Bei den Grünen in der Hauptstadt verleiht das Wahlergebnis den Jamaika-Gegnern Auftrieb. Nur Klaus Wowereit muss noch mitspielen

BERLIN taz ■ Am Tag danach waren die Grünen gestern ungebrochen stolz wie Bolle auf ihr Berliner Wahlergebnis von 13,1 Prozent der Stimmen. Fünf Wahlkreise direkt in West- wie Ost-Berlin geholt, bei den Jungwählern FDP, PDS und CDU abgehängt – Parteichef Reinhard Bütikofer blieb dabei: Bürgermeister Klaus Wowereit (SPD) müsse sich zu Regierungszwecken statt für die gebeutelte Linke für die Grünen entscheiden.

Er könne freilich „nicht garantieren, dass die Grünen so handzahm sein werden“ wie die Linkspartei, sagte Bütikofer. Doch dürften die Bundes- wie die Landesgrünen zum einen oder anderen Zugeständnis bereit sein, um wenigstens in einem einzigen Bundesland wieder mitzuregieren.
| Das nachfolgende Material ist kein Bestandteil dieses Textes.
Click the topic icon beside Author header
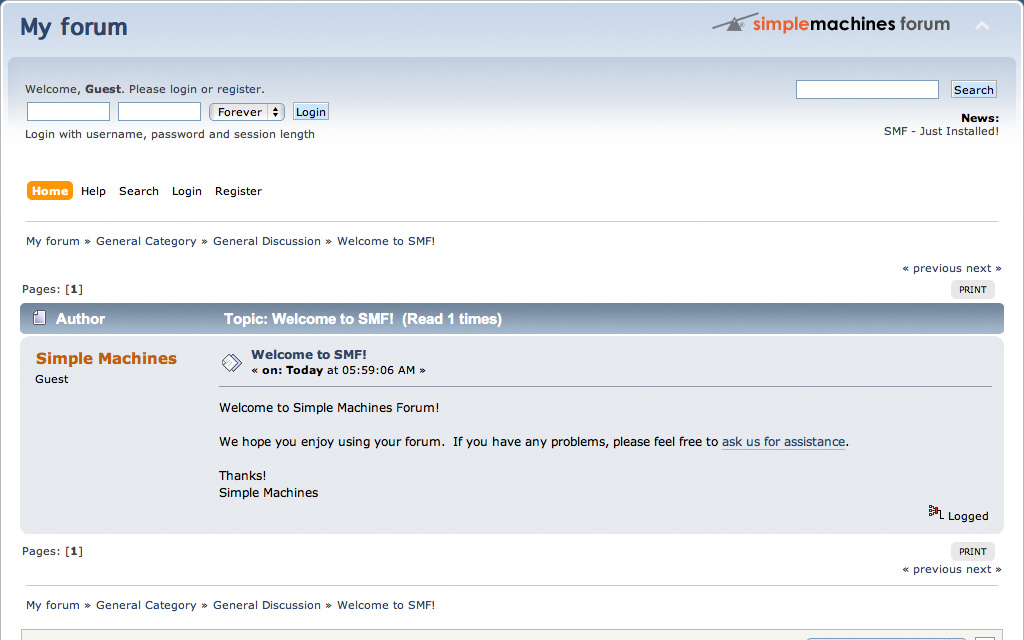This screenshot has width=1024, height=640. click(39, 318)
Für gut aufgestellt halten sie sich in der Stadtentwicklung – dem Metier der Spitzenkandidatin Franziska Eichstädt-Bohlig –, aber auch bei Ökologie, Bildung, Integration.

Die Grünen setzen darauf, dass Wowereit sich auf bundespolitischer und SPD-interner Ebene bessere Chancen mit Rot-Grün als mit Rot-Rot ausrechnen könnte. „Rot-Grün“ in aller Munde: Auftrieb gibt dies denen, die schon seit einem Jahr dagegen sind, dass Rot-Grün flugs zu „Historie“ erklärt wird und die Partei ihr Heil nur mehr bei Union und FDP sucht. „Rot-Grün ist wieder da – das ist das unbestreitbare Signal dieser Wahl“, sagte der Grünen-Fraktionsvize Jürgen Trittin zur taz. „Und dieses Signal wird Auswirkungen auf die kommenden Landtagswahlen in Niedersachsen, Hessen und Hamburg haben.“

Tatsächlich können die Verfechter einer schwarz-gelb-grünen „Jamaika“-Koalition im Bund auch aus der Feinanalyse des Berliner Ergebnisses kaum Honig saugen. Die Meinungsforscher von infratest stellten fest, dass es zwischen CDU und Grünen null Prozent Wähleraustausch gegeben hat. Gewonnen haben die Grünen demnach 15.000 Stimmen von der SPD und 10.000 Stimmen von der PDS.Linkspartei – allerdings auch 4.000 Stimmen von der FDP. Abgegeben haben sie laut infratest 20.000 Stimmen ans Nichtwählerlager sowie an die Kleinstparteien samt WASG.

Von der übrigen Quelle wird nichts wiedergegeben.